143 思い出の品
「精霊石持ってるかもってどういうことだ?」
「ちょっと待ってね」
アリスは腰のポーチから何かを取り出して、それを手の平に乗せて俺に見えるようにする。
「これ、なんだかわかる」
「魔石と赤い宝石……俺が昔プレゼントしたやつか?」
「うん」
アリスにプレゼントしたときはオリジナルのペンダントの形をしていたけれど、いまは魔石と宝石に別れている。どうやら精霊の里で魔石にシルフを宿した後に分解したらしい。
「私ね、魔石に魔力を込めるとき、こうやって宝石も一緒に握るようにしてたから」
そう言うとアリスは二つを両手で包みこむようにして握ってみせた。
たしかにこれなら宝石も魔力に晒されて影響があるかもしれない。
「いやでも、それで精霊石になるのか?」
「私も確証はないんだけど、精霊の里でオーロラが私の周りをグルグル回ってポーチを見てたでしょ」
思い返してみれば、たしかにアリスの近くでポーチ付近を見ていた気もする。
「……そういえばそんなこともあったな」
「あれ、今思うとこの精霊石のことだったんじゃないかなって思って」
アリスの言い分もわからなくない。だけどもしアリスの宝石が精霊石になっていたとしてもそれを確かめる方法がない。
そう思っていたらカインがあっさりとした口調で言う。
「とりあえず精霊石になっているか確認してみればいい」
「できるんですか?」
「ああ。以前オーロラ様に確認用の魔法を教わって、それを魔道具にしたものがある」
俺が白の隕鉄を取り出した時の様に、カインもどこかの空間と繋いで手の平よりも少し大きい円形の石版を取り出した。それを俺たちの前に静かに置く。

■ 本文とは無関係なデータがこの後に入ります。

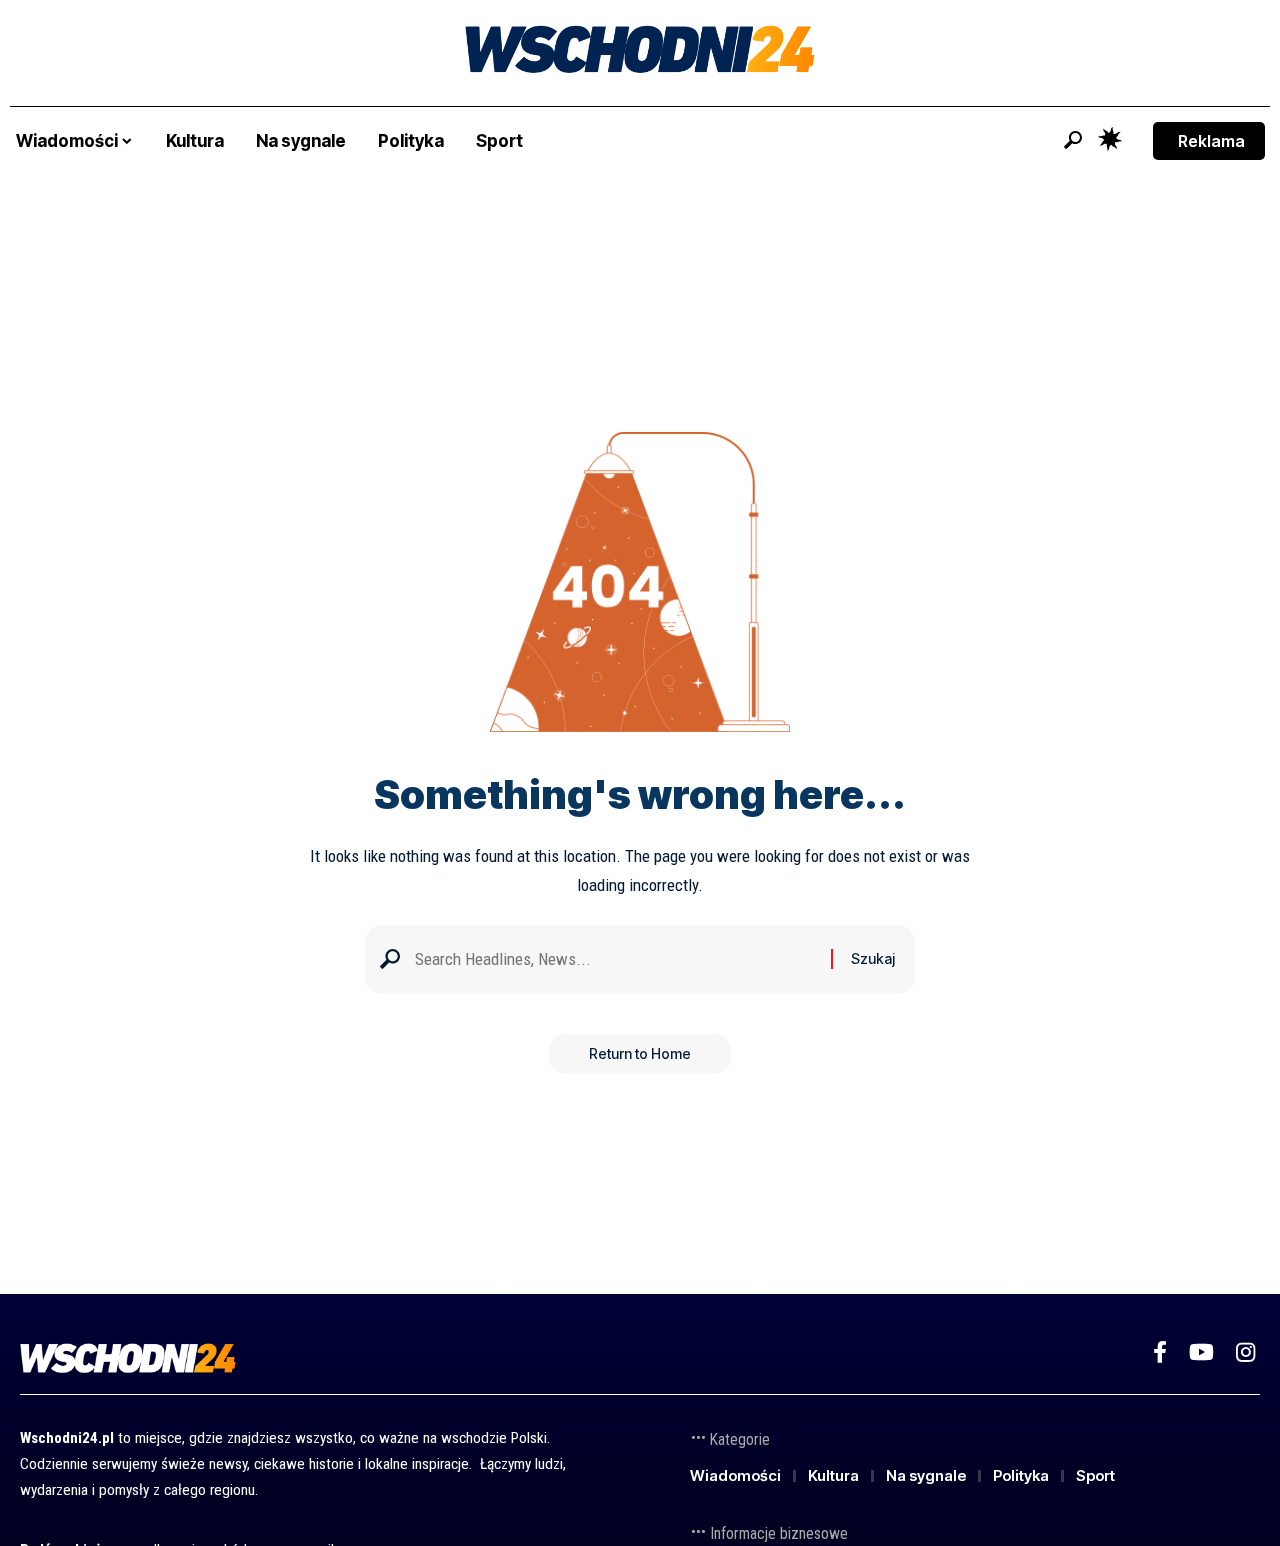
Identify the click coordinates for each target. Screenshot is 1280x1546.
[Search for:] (615, 959)
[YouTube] (1201, 1352)
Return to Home (640, 1053)
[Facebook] (1160, 1352)
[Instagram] (1245, 1352)
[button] (1073, 140)
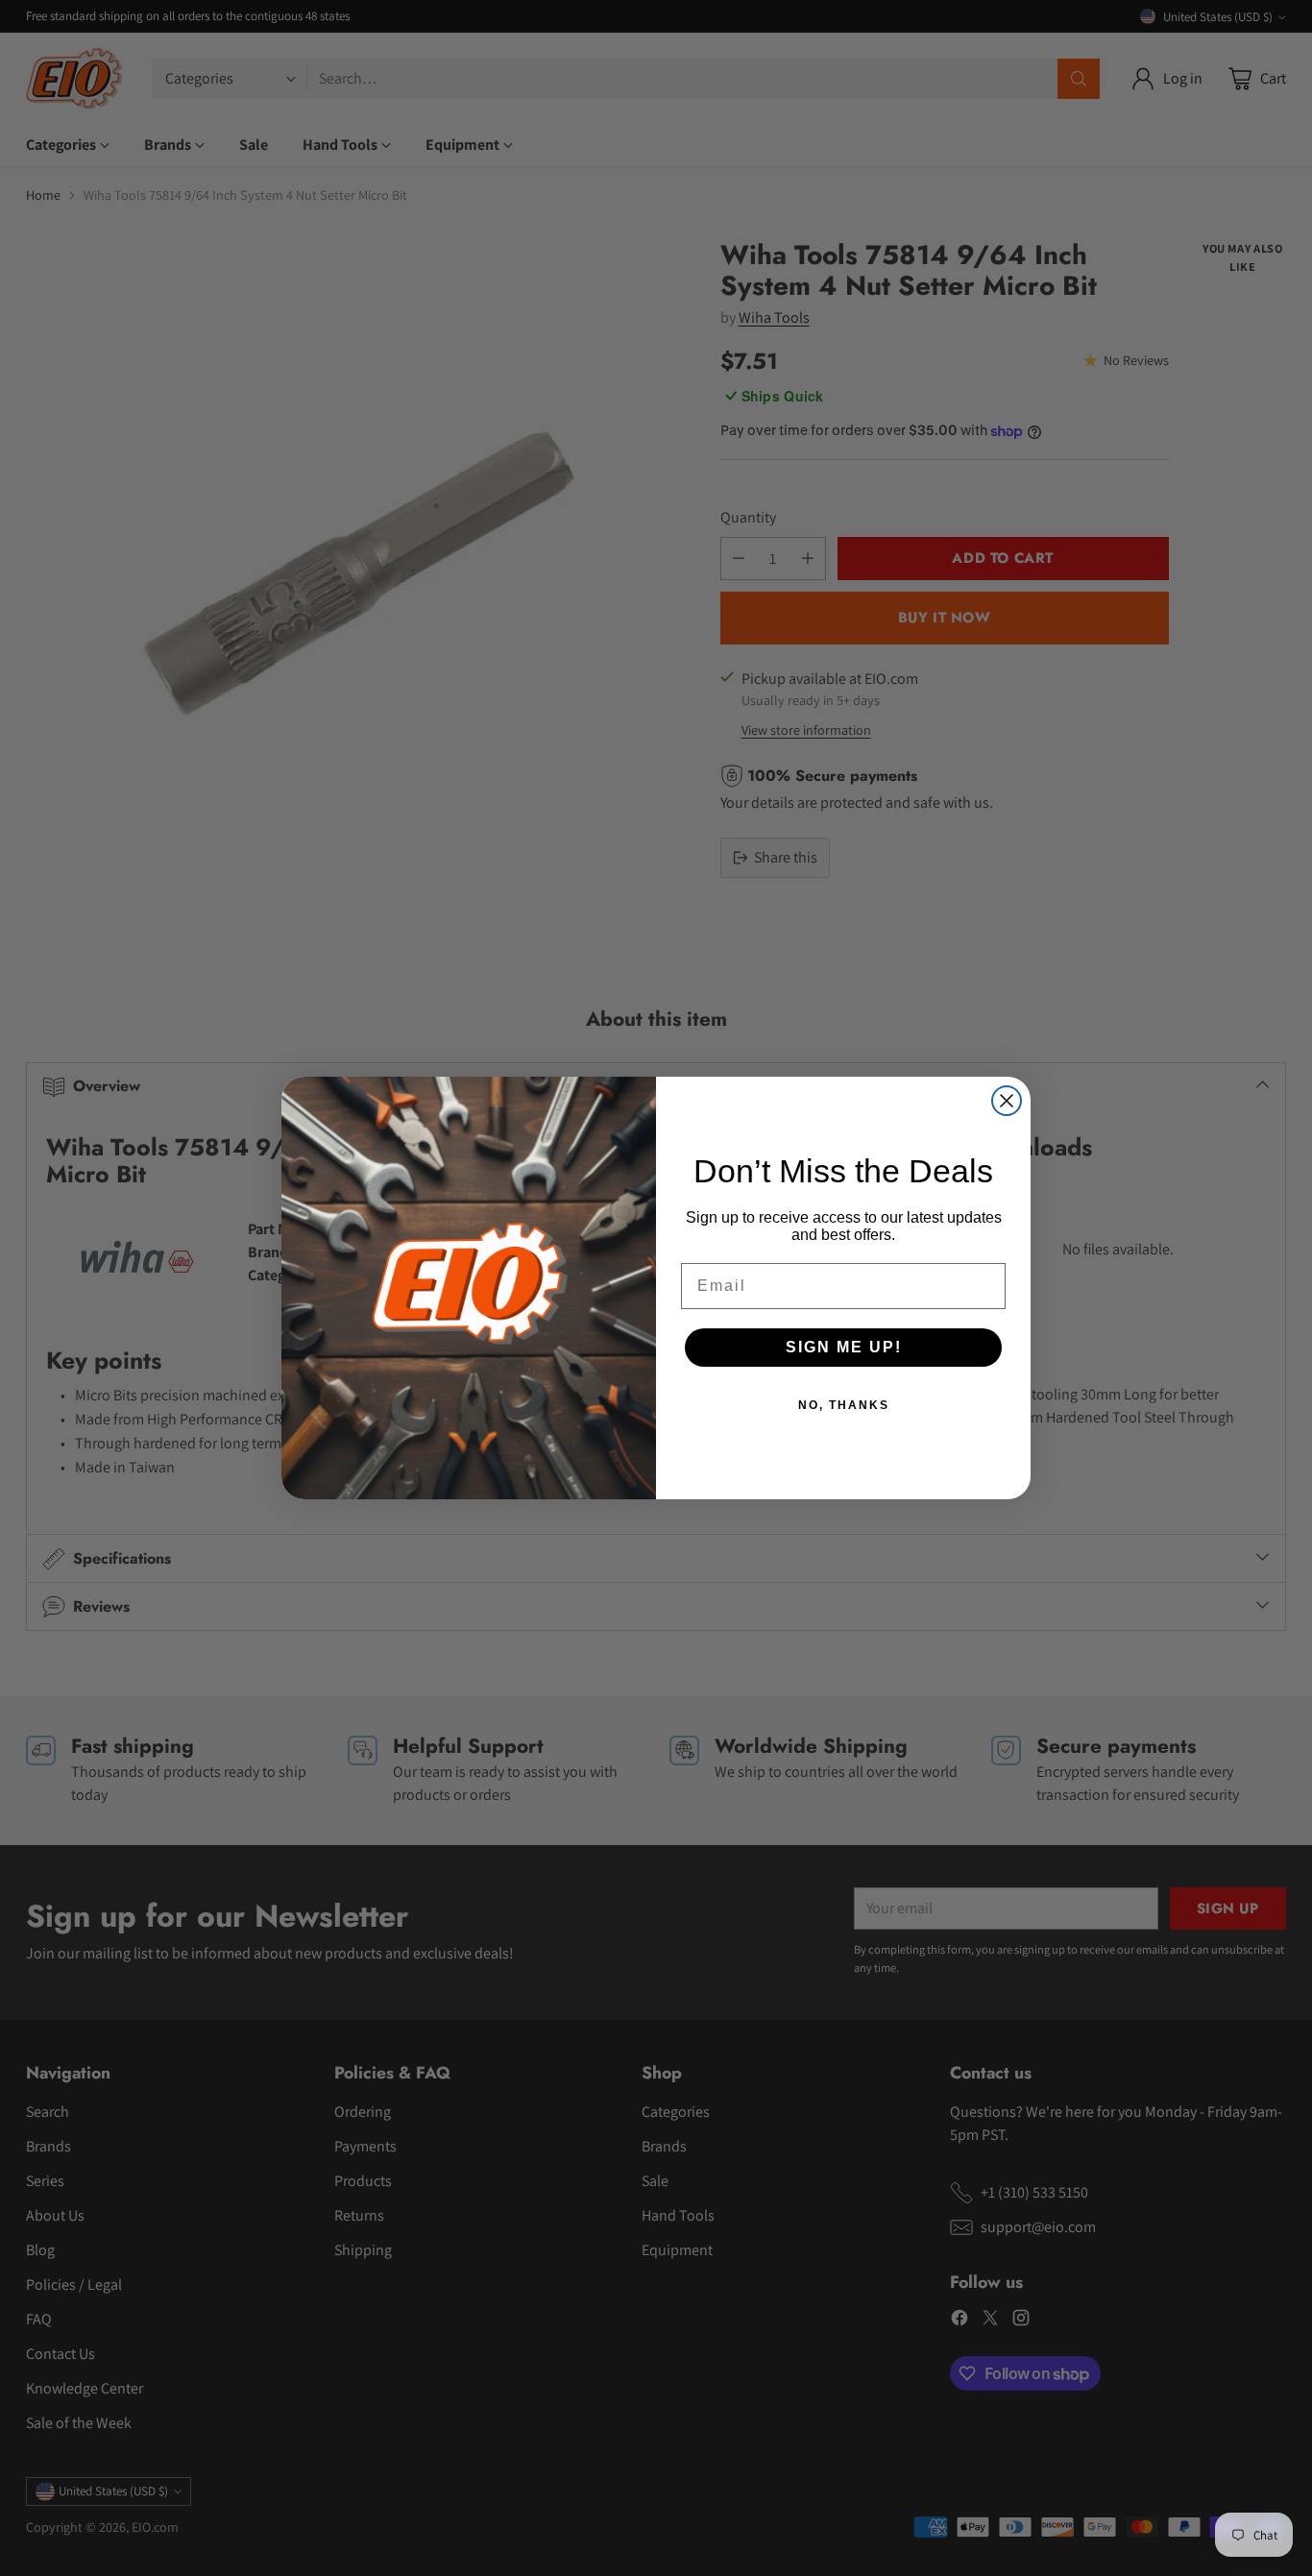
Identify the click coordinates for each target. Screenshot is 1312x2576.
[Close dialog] (1006, 1100)
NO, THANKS (843, 1405)
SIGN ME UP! (844, 1347)
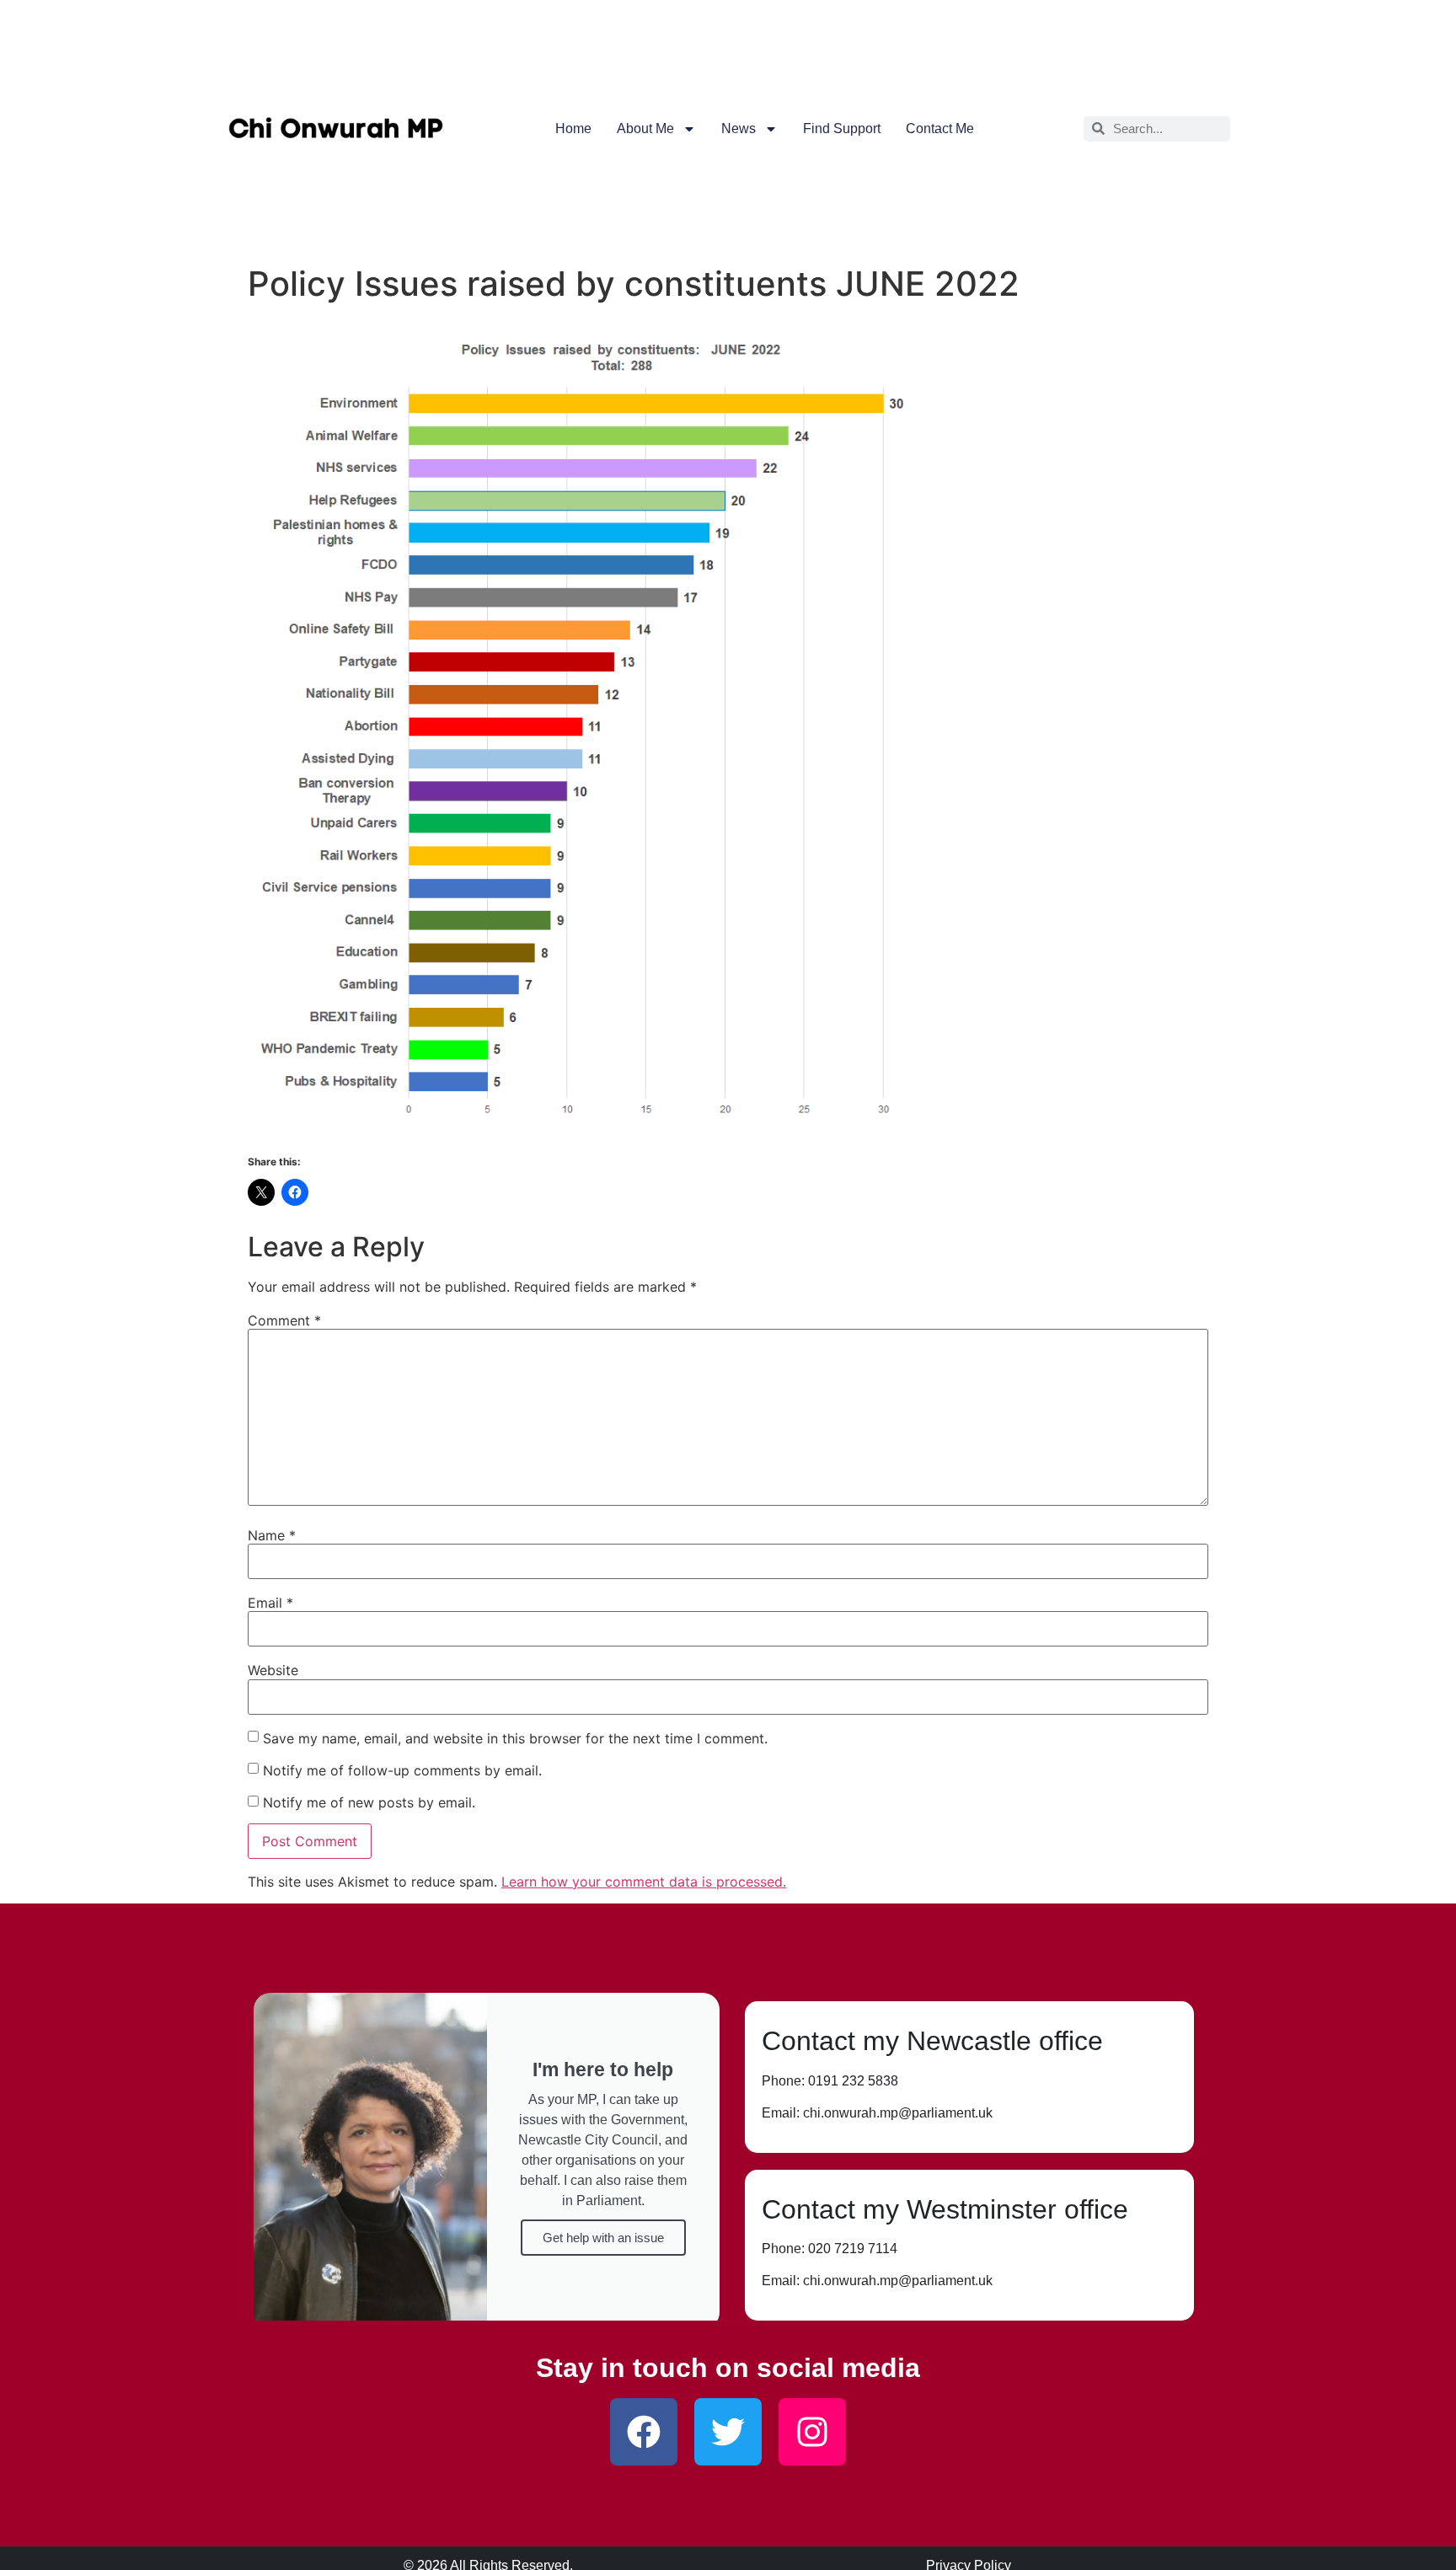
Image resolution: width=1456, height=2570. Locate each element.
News (738, 128)
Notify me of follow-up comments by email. (402, 1770)
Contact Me (940, 128)
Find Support (842, 128)
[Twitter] (728, 2432)
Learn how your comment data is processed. (643, 1881)
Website (273, 1670)
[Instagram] (812, 2432)
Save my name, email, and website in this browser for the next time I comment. (515, 1738)
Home (573, 128)
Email (270, 1602)
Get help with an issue (603, 2237)
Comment (284, 1320)
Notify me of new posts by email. (369, 1802)
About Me (645, 128)
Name (272, 1535)
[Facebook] (643, 2432)
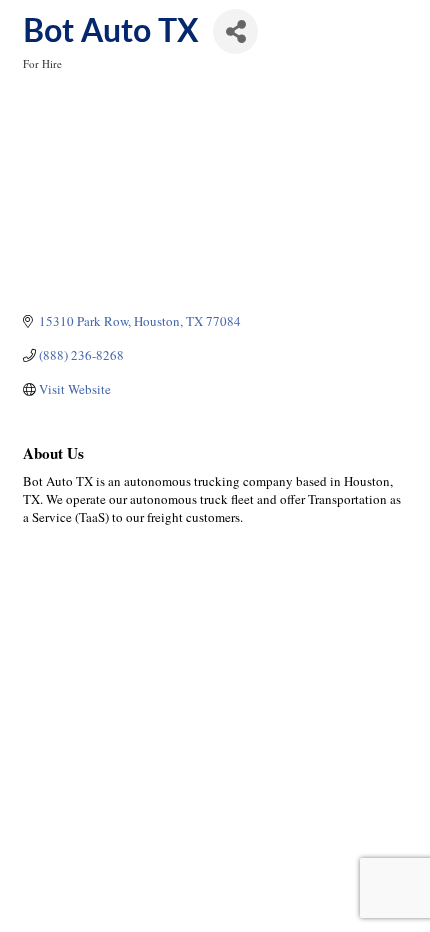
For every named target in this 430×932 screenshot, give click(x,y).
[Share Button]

「これの上に宝石を置いて魔道具に魔力を流せばわかる」
石版の中央にはわずかなくぼみがあり、その周囲から放射状に魔法陣が刻まれていた。少し気になって解読してみようとしたけど、ほぼすべてが初めて見る文字や記号でお手上げ状態だ。おそらくオーロラが独自に開発したものなんだろう。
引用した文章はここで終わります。